New York can be a terribly hot place during the summer, and finding spots to cool off can be pretty damn difficult. Rooftop pools are tricky to gain access to, and finding an apartment with central air-conditioning is like finding a unicorn.
NYC's heat isn't expected to get any better in the coming decades—the New York City Panel on Climate Change projects that the average temperature in the city will increase by up to 5.7 degrees by the 2050s and the number of 90-degree days each year will double. But good ol' Mayor Bill de Blasio is aiming to bring that warming to a halt, one neighborhood at a time.
On Wednesday, his office announced a new initiative dubbed Cool Neighborhoods NYC. The $106 million program won't make the city more hip—as the name might suggest—but it will work to reduce the effects of climate change and summer heat waves on communities across town.

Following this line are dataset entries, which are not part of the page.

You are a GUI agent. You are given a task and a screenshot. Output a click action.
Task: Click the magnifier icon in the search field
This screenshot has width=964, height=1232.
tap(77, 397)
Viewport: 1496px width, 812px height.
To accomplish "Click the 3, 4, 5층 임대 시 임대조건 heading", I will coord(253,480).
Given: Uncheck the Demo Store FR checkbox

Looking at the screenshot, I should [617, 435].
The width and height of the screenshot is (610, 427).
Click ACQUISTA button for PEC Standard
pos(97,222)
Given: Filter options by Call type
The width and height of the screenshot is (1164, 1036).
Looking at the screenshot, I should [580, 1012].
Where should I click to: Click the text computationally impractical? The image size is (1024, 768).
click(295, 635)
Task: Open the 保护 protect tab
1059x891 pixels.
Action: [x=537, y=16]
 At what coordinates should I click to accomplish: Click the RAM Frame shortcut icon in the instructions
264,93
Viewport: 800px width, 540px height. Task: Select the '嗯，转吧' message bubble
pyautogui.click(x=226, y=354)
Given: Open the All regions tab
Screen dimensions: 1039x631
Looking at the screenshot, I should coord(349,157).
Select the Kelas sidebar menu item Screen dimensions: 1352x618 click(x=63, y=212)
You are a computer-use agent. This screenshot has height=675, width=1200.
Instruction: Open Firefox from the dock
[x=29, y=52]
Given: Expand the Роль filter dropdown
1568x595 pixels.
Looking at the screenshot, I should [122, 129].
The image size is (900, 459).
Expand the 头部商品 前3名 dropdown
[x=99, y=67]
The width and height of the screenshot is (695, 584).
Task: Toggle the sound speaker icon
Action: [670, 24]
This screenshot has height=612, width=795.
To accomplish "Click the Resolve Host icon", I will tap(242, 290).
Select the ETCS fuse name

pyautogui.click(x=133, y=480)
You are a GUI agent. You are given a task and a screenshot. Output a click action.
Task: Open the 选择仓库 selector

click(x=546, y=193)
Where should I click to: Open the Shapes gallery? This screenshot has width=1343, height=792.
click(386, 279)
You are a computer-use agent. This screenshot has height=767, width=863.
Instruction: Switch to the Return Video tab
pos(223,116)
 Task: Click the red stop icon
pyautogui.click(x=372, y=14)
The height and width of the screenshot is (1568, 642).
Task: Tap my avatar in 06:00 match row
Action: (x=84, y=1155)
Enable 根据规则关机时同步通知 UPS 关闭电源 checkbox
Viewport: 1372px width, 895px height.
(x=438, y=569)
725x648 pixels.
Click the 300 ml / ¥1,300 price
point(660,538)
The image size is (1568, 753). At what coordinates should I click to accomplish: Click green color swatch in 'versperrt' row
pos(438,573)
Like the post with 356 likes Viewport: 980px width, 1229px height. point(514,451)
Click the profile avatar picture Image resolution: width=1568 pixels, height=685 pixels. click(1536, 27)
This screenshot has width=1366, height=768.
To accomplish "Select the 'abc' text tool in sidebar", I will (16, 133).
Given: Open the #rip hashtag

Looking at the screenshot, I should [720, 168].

The plan has a few facets, including expanding the NYC °CoolRoofs program, which subsidizes and supports the installation of energy-saving reflective rooftops. These rooftops reduce the amount of heat that's transmitted onto a building's exterior and, in turn, lowers the cost of air-conditioning for tenants inside.
On top of that, $82 million will be put toward planting trees in neighborhoods across the South Bronx, Northern Manhattan and Central Brooklyn, which have been deemed "disproportionately vulnerable to heat-health risks." More trees will not only improve air quality in these areas but also cool the pavement below by providing shade.
The plan will also help qualified households pay for high bills that may come from blasting a window unit throughout the summer and provide funding and training for home health aides who will help service New Yorkers whose health may be at risk during heat waves.
De Blasio's plan won't stop the climate change, but it will take steps toward making the city a less miserable place during the summer—let's hope it actually pans out.